Brief: Please copy the lines below exactly, from the first one through the line showing "Report an Error (49, 2493)".

Saved data entries
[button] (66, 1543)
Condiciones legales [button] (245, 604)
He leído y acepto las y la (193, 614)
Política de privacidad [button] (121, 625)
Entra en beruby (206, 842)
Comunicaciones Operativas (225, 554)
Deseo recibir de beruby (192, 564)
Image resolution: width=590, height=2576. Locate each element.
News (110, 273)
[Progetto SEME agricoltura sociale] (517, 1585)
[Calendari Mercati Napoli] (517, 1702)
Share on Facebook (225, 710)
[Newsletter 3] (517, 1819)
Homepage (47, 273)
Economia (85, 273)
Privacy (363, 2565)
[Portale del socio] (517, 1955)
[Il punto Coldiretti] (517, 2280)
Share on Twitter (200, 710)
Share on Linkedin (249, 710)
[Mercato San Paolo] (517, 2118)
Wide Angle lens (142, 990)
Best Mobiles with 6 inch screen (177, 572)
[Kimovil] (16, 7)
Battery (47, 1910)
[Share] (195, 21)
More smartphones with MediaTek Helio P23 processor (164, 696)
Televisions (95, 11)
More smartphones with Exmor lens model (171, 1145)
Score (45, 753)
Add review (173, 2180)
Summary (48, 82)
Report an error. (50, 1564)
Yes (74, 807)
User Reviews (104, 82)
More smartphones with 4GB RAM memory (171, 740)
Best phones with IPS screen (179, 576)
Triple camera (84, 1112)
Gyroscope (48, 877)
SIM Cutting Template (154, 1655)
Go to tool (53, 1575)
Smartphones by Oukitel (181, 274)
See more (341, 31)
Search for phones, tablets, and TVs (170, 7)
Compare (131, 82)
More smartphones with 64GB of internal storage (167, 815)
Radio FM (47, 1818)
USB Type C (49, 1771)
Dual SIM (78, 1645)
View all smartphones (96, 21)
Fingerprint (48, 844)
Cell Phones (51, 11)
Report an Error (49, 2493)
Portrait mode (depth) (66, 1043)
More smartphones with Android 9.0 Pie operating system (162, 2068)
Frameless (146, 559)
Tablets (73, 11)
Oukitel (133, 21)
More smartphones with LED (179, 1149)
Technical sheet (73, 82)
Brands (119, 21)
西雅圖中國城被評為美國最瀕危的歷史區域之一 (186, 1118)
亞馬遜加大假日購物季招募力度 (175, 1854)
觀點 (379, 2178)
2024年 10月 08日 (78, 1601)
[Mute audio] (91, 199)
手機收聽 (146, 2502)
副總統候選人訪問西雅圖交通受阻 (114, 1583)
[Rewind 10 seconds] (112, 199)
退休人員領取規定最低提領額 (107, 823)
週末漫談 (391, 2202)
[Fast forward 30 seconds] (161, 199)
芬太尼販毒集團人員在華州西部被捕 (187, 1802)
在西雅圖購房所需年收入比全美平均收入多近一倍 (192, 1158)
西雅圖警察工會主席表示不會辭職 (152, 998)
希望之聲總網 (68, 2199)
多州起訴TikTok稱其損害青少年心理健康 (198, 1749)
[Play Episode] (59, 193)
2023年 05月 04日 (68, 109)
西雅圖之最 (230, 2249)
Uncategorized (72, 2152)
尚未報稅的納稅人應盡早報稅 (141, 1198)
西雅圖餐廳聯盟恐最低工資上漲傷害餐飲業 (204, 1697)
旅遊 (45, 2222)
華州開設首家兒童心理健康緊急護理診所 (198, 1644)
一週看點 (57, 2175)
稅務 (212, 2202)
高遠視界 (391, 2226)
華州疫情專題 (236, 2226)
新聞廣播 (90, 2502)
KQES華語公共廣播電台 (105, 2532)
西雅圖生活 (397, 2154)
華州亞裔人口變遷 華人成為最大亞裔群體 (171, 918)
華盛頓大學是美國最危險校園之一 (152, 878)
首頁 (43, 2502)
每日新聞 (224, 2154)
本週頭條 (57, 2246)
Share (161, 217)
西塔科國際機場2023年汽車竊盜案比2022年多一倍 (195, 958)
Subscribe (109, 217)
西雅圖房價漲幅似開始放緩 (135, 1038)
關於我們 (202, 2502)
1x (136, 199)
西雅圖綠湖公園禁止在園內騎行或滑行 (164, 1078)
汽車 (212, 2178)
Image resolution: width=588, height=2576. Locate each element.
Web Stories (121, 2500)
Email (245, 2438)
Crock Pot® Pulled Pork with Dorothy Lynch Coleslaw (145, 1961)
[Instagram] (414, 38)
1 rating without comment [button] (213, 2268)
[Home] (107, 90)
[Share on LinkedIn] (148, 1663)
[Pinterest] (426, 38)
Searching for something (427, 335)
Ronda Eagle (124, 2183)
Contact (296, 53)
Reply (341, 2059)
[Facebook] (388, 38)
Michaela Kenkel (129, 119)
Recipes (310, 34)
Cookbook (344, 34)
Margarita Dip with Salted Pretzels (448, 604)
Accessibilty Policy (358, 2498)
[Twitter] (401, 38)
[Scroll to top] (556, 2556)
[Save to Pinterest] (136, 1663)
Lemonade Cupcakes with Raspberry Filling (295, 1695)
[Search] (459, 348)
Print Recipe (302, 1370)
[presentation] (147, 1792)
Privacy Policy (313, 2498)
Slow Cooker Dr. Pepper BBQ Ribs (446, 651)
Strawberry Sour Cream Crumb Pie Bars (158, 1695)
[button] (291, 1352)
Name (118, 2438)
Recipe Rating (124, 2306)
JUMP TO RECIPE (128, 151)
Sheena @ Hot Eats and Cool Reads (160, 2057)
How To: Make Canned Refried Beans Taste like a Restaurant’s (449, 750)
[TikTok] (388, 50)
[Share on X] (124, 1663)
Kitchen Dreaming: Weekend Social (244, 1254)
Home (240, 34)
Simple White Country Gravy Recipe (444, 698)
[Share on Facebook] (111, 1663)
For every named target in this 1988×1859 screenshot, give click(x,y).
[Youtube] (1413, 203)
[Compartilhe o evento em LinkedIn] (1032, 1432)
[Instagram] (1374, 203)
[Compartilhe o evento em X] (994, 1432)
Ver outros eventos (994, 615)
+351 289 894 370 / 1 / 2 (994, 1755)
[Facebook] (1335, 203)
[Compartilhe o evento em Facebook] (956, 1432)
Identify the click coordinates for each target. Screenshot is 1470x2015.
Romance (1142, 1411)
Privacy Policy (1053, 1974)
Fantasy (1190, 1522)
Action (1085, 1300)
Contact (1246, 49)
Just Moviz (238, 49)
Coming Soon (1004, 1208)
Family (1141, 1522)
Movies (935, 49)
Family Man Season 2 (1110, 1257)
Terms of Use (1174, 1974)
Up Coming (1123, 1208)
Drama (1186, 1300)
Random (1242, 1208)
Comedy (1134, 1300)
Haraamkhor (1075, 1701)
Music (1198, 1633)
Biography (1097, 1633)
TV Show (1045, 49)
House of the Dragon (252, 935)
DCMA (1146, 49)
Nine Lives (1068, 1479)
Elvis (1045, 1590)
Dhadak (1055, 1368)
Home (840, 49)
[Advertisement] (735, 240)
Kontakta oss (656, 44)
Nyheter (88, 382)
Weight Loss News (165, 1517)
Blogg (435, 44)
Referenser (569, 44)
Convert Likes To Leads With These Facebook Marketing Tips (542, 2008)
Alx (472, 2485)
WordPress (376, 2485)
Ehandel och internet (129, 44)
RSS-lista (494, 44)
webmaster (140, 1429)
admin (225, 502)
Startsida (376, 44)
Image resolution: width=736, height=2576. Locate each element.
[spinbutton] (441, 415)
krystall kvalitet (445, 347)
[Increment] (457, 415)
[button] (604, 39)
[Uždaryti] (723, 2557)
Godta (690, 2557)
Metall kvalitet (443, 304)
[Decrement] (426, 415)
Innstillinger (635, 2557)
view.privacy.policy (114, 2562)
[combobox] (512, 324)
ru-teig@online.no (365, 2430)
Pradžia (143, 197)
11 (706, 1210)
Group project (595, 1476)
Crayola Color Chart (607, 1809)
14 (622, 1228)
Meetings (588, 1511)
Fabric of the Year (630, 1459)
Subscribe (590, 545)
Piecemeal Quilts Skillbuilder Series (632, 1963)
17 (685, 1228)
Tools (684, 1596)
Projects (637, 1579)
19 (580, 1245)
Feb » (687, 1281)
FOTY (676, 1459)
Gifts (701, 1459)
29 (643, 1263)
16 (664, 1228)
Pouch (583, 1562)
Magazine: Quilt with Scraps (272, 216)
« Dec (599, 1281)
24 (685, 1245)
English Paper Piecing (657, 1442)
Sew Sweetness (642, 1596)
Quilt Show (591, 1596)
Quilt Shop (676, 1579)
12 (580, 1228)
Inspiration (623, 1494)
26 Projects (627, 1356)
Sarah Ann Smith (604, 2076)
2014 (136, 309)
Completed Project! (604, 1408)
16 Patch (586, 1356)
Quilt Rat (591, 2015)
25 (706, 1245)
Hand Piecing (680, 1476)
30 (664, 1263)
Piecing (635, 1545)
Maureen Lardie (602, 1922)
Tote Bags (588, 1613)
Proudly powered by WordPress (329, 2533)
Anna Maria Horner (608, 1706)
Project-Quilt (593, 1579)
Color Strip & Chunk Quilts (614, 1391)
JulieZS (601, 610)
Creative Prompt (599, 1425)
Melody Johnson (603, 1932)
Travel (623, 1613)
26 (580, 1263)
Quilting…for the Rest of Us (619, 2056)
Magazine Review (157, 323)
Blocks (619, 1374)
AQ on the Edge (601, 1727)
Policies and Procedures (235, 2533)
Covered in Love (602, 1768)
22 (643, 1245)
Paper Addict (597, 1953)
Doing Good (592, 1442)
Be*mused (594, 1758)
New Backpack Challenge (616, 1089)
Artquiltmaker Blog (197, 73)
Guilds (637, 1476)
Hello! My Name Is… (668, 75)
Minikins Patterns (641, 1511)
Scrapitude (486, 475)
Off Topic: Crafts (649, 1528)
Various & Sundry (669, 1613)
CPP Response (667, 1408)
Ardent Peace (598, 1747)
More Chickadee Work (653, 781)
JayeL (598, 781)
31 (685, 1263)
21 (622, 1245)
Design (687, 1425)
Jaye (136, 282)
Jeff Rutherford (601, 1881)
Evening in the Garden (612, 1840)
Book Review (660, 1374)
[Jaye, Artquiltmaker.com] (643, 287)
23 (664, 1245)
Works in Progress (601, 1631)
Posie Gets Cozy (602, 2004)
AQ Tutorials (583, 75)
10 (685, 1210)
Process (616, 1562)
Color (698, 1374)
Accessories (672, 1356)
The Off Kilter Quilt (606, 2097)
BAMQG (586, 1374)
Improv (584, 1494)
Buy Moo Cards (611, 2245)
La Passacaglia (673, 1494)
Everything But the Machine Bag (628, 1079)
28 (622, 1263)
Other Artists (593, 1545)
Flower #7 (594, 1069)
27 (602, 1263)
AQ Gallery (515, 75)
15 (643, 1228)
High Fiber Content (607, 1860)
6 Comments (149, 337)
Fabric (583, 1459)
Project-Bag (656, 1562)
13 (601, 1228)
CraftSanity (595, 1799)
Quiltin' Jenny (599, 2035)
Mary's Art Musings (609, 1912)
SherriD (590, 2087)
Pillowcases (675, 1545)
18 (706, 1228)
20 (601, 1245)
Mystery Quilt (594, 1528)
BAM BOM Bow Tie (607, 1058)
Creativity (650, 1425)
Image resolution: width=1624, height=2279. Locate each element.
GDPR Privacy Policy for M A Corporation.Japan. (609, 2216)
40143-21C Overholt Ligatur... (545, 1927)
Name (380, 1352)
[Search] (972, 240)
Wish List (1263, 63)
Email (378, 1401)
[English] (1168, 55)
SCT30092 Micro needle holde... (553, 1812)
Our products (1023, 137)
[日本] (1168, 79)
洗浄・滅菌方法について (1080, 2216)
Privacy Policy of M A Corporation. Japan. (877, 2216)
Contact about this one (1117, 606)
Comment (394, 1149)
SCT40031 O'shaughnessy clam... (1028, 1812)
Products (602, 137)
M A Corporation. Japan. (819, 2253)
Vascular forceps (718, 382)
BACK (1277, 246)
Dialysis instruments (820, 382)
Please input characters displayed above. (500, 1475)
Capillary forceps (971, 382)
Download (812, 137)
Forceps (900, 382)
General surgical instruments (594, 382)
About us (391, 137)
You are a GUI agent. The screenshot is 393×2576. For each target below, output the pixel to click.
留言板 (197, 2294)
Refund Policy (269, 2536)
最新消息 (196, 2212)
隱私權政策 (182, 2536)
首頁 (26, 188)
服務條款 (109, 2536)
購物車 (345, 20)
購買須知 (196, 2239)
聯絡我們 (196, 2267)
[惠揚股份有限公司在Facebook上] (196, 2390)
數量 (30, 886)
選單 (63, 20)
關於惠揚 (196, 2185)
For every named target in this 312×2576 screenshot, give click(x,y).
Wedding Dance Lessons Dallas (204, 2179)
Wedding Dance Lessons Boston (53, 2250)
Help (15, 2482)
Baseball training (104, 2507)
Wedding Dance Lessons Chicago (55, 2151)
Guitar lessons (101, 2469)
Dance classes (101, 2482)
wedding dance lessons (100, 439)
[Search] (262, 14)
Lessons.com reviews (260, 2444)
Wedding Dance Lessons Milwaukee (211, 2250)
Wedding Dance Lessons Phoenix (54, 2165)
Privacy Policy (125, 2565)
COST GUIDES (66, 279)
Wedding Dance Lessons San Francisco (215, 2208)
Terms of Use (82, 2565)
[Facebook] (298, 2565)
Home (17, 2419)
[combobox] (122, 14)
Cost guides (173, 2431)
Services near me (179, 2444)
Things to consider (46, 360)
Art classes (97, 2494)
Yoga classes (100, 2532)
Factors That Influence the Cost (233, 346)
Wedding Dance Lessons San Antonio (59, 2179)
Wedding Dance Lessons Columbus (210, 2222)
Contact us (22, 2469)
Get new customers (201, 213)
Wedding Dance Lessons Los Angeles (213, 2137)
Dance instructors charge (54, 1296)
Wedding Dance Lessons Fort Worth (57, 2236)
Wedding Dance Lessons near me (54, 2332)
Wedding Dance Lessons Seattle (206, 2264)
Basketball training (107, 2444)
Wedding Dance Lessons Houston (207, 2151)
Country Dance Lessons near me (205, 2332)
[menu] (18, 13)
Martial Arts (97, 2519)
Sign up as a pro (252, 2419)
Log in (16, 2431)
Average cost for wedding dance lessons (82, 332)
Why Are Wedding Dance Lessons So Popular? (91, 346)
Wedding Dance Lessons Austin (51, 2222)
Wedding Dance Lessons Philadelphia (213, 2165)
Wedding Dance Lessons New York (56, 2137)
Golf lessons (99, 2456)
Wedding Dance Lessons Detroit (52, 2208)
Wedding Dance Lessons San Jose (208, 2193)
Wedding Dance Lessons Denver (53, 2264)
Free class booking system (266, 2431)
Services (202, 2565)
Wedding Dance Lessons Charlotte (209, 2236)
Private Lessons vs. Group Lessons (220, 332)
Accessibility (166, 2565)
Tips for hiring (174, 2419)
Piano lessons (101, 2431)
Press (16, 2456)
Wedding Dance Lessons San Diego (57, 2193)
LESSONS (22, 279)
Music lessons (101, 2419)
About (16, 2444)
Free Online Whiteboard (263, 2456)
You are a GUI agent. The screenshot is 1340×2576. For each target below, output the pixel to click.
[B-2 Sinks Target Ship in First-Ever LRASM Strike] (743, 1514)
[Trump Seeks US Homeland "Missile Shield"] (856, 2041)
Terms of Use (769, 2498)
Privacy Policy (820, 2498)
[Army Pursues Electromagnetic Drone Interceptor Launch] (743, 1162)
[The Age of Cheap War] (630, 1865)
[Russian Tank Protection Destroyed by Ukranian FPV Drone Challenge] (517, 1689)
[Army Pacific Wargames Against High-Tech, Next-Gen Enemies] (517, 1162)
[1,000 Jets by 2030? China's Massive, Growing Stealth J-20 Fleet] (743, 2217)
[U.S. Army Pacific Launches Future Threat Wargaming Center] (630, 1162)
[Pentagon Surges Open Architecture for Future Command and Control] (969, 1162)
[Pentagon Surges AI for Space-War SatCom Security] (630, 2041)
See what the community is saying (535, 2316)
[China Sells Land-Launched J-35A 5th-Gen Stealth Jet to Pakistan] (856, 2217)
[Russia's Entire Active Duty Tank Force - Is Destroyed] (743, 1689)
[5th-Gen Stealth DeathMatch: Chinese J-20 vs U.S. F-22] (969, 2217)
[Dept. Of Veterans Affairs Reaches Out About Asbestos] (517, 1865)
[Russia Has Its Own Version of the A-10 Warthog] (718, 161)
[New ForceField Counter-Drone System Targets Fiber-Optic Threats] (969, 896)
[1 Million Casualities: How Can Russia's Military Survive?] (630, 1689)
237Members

Answer section:
[button] (66, 1543)
Condiciones legales [button] (245, 604)
He leído y acepto las y la (193, 614)
Política de privacidad [button] (121, 625)
Entra en beruby (206, 842)
Comunicaciones Operativas (225, 554)
Deseo recibir de beruby (192, 564)
Image resolution: width=590, height=2576. Locate each element.
News (110, 273)
[Progetto SEME agricoltura sociale] (517, 1585)
[Calendari Mercati Napoli] (517, 1702)
Share on Facebook (225, 710)
[Newsletter 3] (517, 1819)
Homepage (47, 273)
Economia (85, 273)
Privacy (363, 2565)
[Portale del socio] (517, 1955)
[Il punto Coldiretti] (517, 2280)
Share on Twitter (200, 710)
Share on Linkedin (249, 710)
[Mercato San Paolo] (517, 2118)
Wide Angle lens (142, 990)
Best Mobiles with 6 inch screen (177, 572)
[Kimovil] (16, 7)
Battery (47, 1910)
[Share] (195, 21)
More smartphones with MediaTek Helio P23 processor (164, 696)
Televisions (95, 11)
More smartphones with Exmor lens model (171, 1145)
Score (45, 753)
Add review (173, 2180)
Summary (48, 82)
Report an error. (50, 1564)
Yes (74, 807)
User Reviews (104, 82)
More smartphones with 4GB RAM memory (171, 740)
Best phones with IPS screen (179, 576)
Triple camera (84, 1112)
Gyroscope (48, 877)
SIM Cutting Template (154, 1655)
Go to tool (53, 1575)
Smartphones by Oukitel (181, 274)
See more (341, 31)
Search for phones, tablets, and TVs (170, 7)
Compare (131, 82)
More smartphones with 64GB of internal storage (167, 815)
Radio FM (47, 1818)
USB Type C (49, 1771)
Dual SIM (78, 1645)
View all smartphones (96, 21)
Fingerprint (48, 844)
Cell Phones (51, 11)
Report an Error (49, 2493)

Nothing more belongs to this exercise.